One of the biggest questions faced when considering early retirement is what to do about obtaining health insurance coverage for yourself and your loved ones. Living without health insurance is risking financial devastation. A single accident or illness can result in bills in the six-figure range, wiping out any funds that you have saved for your retirement. Americans generally cannot apply for Medicare until after they have turned 65 and most employers will not provide health benefits to retirees. So what are your options?
High-Deductible Insurance Policies
Some early retirees that are in relatively good health are able to obtain individual health insurance coverage through a high-deductible insurance policy. However, high-deductible policies can be expensive and leave big gaps in your health coverage. High-deductible insurance policies have you pay most of your health-care costs out of pocket, but they will protect you against catastrophic expenses resulting from an accident or illness.
Many early retirees combine a high-deductible policy with a health savings account. A health savings account allows you to put aside pretax money to pay for medical costs incurred during the year. These funds can be used to pay for everything from bandages to insurance co-pays. Unfortunately, any money left in the account at the end of the plan year is lost so plan your doctor’s visits and medical purchases carefully to use the entire amount deposited before the funds expire.
Group Plan Options
If you are considering early retirement, spend some time researching your options. Some trade and professional associations offer group plans to their members. If you run a small business, you also may be able to get a group plan without exclusions. You may also want to consider consulting an experienced insurance broker to help you evaluate your options and guide you through the application process.
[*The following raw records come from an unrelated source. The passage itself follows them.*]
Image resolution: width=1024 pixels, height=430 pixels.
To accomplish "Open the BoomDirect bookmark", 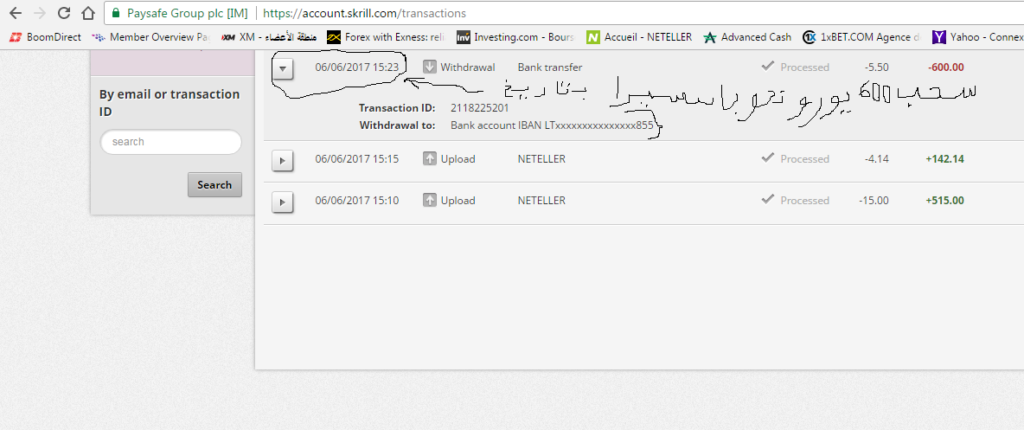I will (46, 38).
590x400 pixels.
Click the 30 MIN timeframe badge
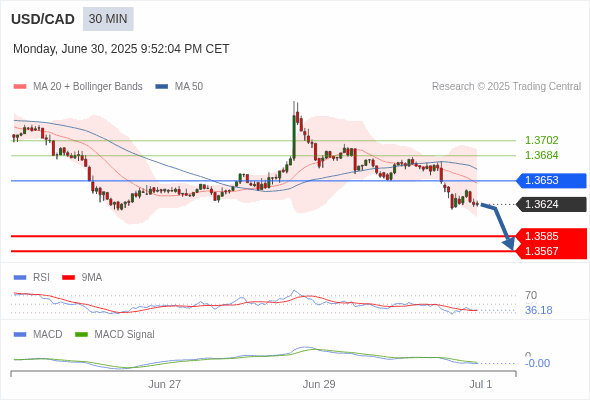(x=108, y=19)
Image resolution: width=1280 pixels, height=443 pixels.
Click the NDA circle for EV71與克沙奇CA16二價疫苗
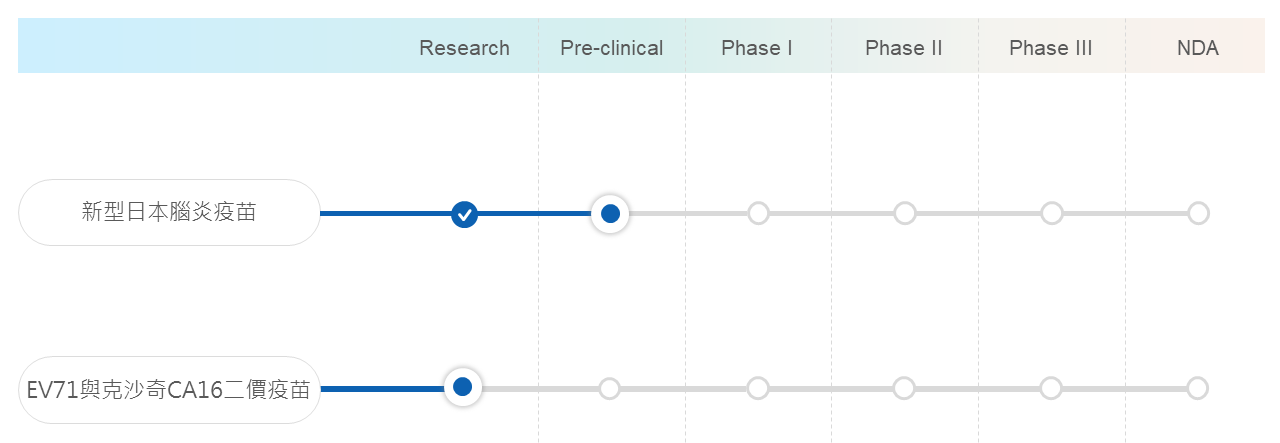coord(1197,388)
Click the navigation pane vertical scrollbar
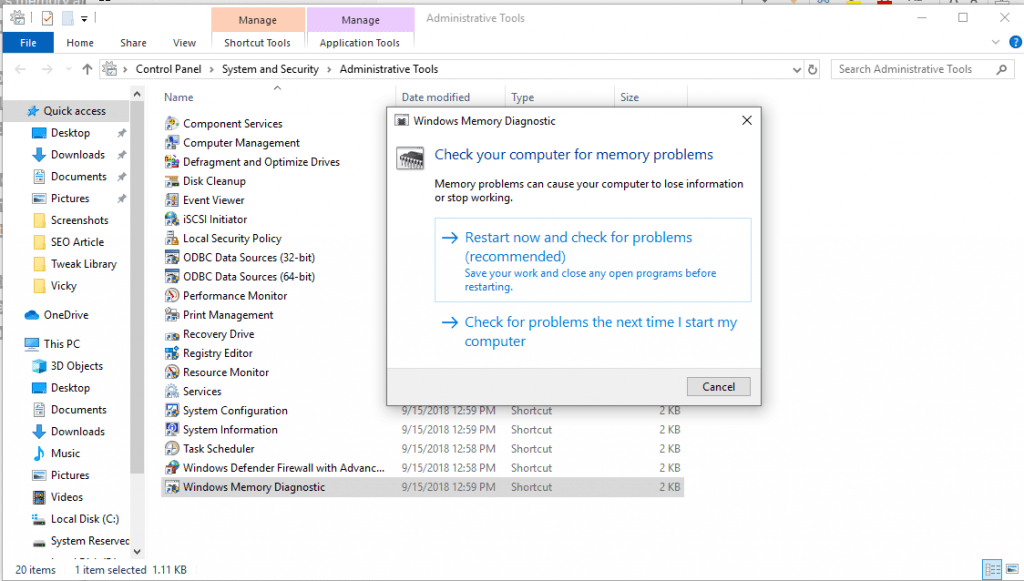1024x581 pixels. [x=139, y=300]

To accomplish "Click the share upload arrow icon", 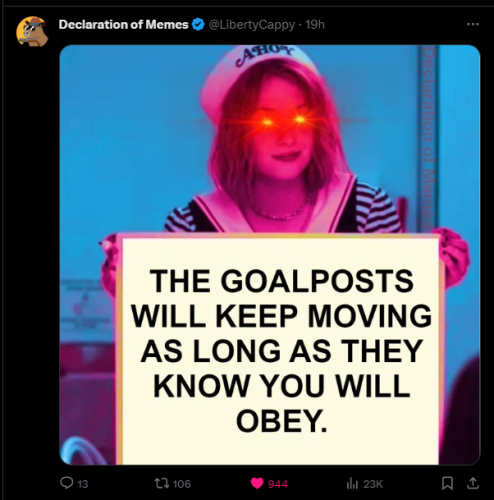I will coord(472,483).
You will also want to research your state’s health-insurance coverage laws. Some states require insurers to offer small-group plans to the self-employed. One state, Vermont, requires insurers to offer coverage to individuals who do not qualify for group-health plans and also has laws requiring insurers to charge everyone the same premiums.
Most states do not have any laws to force insurers to cover individuals outside of employer or group plans. This can make it very difficult for someone with relatively minor health problems to get coverage, and those with major health problems may be completely out of luck. Some states have government-run coverage of last resort for those individuals that are unable to find private insurance.